[Items from a dataset]
◇ ◇ ◇
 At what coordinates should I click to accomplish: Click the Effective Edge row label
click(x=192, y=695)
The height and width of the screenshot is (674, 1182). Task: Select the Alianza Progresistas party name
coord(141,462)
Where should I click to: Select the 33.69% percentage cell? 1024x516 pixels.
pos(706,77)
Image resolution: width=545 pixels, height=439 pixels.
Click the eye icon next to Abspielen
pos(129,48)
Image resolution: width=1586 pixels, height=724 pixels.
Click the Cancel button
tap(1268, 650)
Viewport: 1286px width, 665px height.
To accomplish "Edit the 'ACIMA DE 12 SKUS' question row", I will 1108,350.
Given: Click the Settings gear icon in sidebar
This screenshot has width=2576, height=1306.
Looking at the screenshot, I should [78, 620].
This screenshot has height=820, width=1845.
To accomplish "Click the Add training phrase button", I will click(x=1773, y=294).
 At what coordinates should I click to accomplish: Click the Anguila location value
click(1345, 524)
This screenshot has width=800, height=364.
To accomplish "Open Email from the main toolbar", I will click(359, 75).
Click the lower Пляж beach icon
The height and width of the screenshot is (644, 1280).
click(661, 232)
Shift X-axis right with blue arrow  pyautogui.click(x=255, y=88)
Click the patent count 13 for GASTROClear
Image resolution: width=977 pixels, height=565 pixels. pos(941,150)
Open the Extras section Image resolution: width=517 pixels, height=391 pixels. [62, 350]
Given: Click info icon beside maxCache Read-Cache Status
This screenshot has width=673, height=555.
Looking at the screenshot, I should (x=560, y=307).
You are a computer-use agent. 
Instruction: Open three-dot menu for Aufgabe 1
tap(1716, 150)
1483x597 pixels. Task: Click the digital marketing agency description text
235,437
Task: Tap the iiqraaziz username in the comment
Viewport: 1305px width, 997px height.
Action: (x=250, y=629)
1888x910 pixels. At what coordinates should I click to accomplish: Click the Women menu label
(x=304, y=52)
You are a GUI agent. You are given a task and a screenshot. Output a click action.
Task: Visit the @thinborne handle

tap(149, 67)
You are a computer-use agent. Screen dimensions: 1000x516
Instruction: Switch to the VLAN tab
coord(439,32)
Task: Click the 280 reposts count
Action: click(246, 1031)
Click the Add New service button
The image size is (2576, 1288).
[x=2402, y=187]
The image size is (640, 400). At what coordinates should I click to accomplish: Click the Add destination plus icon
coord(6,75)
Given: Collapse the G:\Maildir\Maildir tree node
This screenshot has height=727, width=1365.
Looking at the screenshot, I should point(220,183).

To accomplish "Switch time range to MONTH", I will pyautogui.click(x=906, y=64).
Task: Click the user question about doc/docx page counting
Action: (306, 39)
◇ ◇ ◇
From the data above, give every line again exactly as it appears.

PROBLEM SOLUTION:
 At what coordinates should I click to accomplish: Click the Effective Edge row label
click(x=192, y=695)
The height and width of the screenshot is (674, 1182). Task: Select the Alianza Progresistas party name
coord(141,462)
Where should I click to: Select the 33.69% percentage cell? 1024x516 pixels.
pos(706,77)
Image resolution: width=545 pixels, height=439 pixels.
Click the eye icon next to Abspielen
pos(129,48)
Image resolution: width=1586 pixels, height=724 pixels.
Click the Cancel button
tap(1268, 650)
Viewport: 1286px width, 665px height.
To accomplish "Edit the 'ACIMA DE 12 SKUS' question row", I will 1108,350.
Given: Click the Settings gear icon in sidebar
This screenshot has width=2576, height=1306.
Looking at the screenshot, I should [78, 620].
This screenshot has height=820, width=1845.
To accomplish "Click the Add training phrase button", I will click(x=1773, y=294).
 At what coordinates should I click to accomplish: Click the Anguila location value
click(1345, 524)
This screenshot has width=800, height=364.
To accomplish "Open Email from the main toolbar", I will click(359, 75).
Click the lower Пляж beach icon
The height and width of the screenshot is (644, 1280).
click(661, 232)
Shift X-axis right with blue arrow  pyautogui.click(x=255, y=88)
Click the patent count 13 for GASTROClear
Image resolution: width=977 pixels, height=565 pixels. pos(941,150)
Open the Extras section Image resolution: width=517 pixels, height=391 pixels. [62, 350]
Given: Click info icon beside maxCache Read-Cache Status
This screenshot has width=673, height=555.
Looking at the screenshot, I should (x=560, y=307).
You are a computer-use agent. 
Instruction: Open three-dot menu for Aufgabe 1
tap(1716, 150)
1483x597 pixels. Task: Click the digital marketing agency description text
235,437
Task: Tap the iiqraaziz username in the comment
Viewport: 1305px width, 997px height.
Action: (x=250, y=629)
1888x910 pixels. At what coordinates should I click to accomplish: Click the Women menu label
(x=304, y=52)
You are a GUI agent. You are given a task and a screenshot. Output a click action.
Task: Visit the @thinborne handle

tap(149, 67)
You are a computer-use agent. Screen dimensions: 1000x516
Instruction: Switch to the VLAN tab
coord(439,32)
Task: Click the 280 reposts count
Action: click(246, 1031)
Click the Add New service button
The image size is (2576, 1288).
[x=2402, y=187]
The image size is (640, 400). At what coordinates should I click to accomplish: Click the Add destination plus icon
coord(6,75)
Given: Collapse the G:\Maildir\Maildir tree node
This screenshot has height=727, width=1365.
Looking at the screenshot, I should point(220,183).

To accomplish "Switch time range to MONTH", I will pyautogui.click(x=906, y=64).
Task: Click the user question about doc/docx page counting
Action: (306, 39)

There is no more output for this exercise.